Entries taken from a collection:
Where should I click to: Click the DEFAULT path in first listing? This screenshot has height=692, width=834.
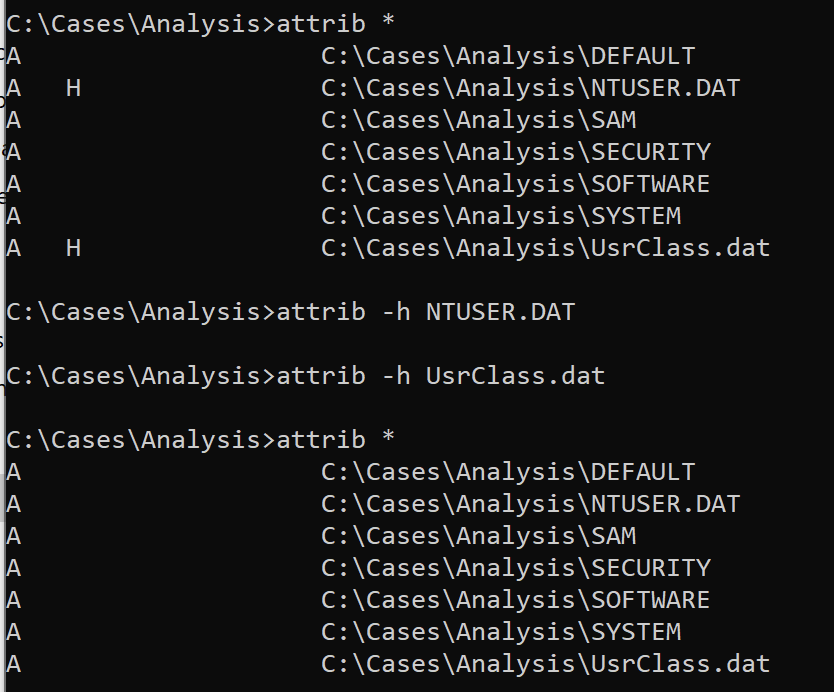(508, 56)
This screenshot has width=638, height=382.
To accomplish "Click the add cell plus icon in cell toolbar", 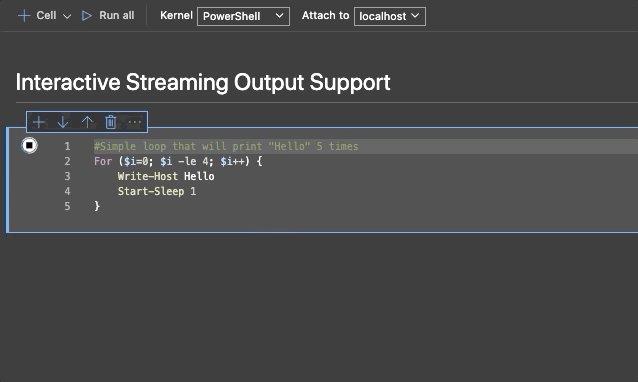I will 39,122.
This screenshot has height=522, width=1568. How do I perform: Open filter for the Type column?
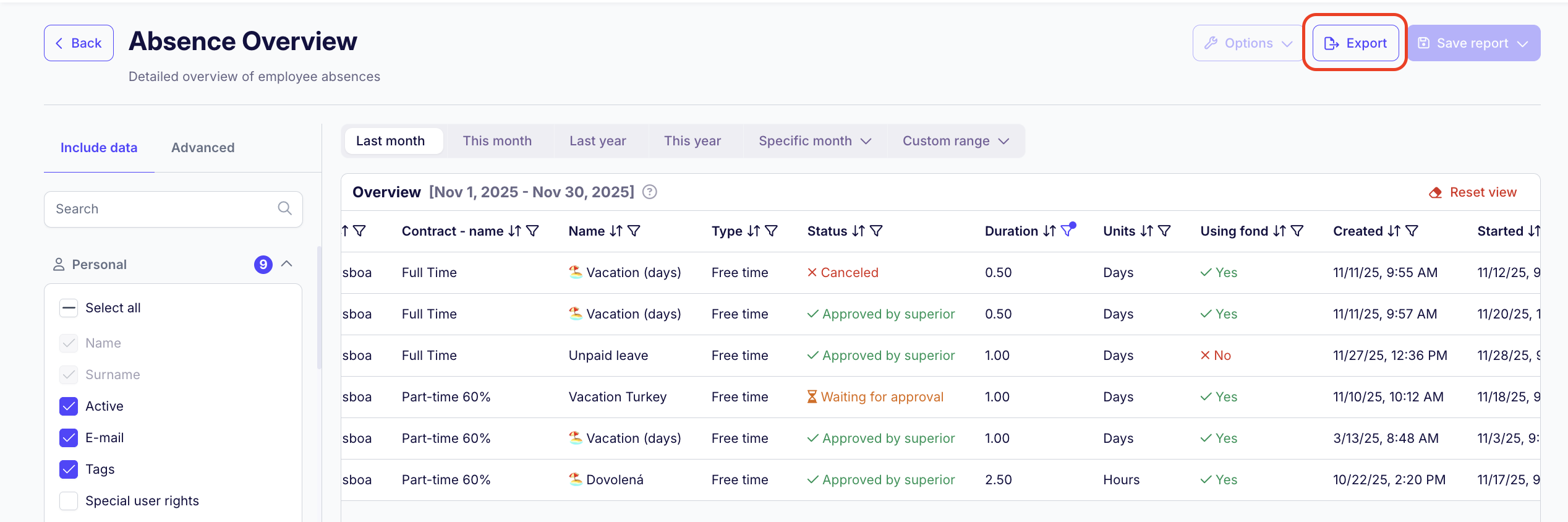pyautogui.click(x=771, y=231)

- **WHAT THE EXERCISE ASKS**
The answer consists of the lines from the one holding "This screenshot has height=522, width=1568." to the end of the records, inclusive, restated exactly and without pictures.

- **REPLY**
This screenshot has height=522, width=1568. How do I perform: Open filter for the Type column?
pyautogui.click(x=771, y=231)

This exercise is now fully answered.